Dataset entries
◆ ◆ ◆ ◆

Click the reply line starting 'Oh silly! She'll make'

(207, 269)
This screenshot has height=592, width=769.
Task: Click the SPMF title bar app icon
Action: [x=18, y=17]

◆ ◆ ◆ ◆

Each line of the data must come back exactly as written.

Click the reply line starting 'Oh silly! She'll make'

(207, 269)
This screenshot has height=592, width=769.
Task: Click the SPMF title bar app icon
Action: [x=18, y=17]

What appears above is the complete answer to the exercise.